> Given information:
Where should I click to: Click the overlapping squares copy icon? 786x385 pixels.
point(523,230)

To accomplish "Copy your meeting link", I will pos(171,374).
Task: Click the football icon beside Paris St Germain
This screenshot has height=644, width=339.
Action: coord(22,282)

> Exercise objective:
Leave out every line ahead of the one containing "Task: Click the" and print the rest of the listing exactly.

> Exercise response:
Task: Click the football icon beside Paris St Germain
This screenshot has height=644, width=339.
Action: coord(22,282)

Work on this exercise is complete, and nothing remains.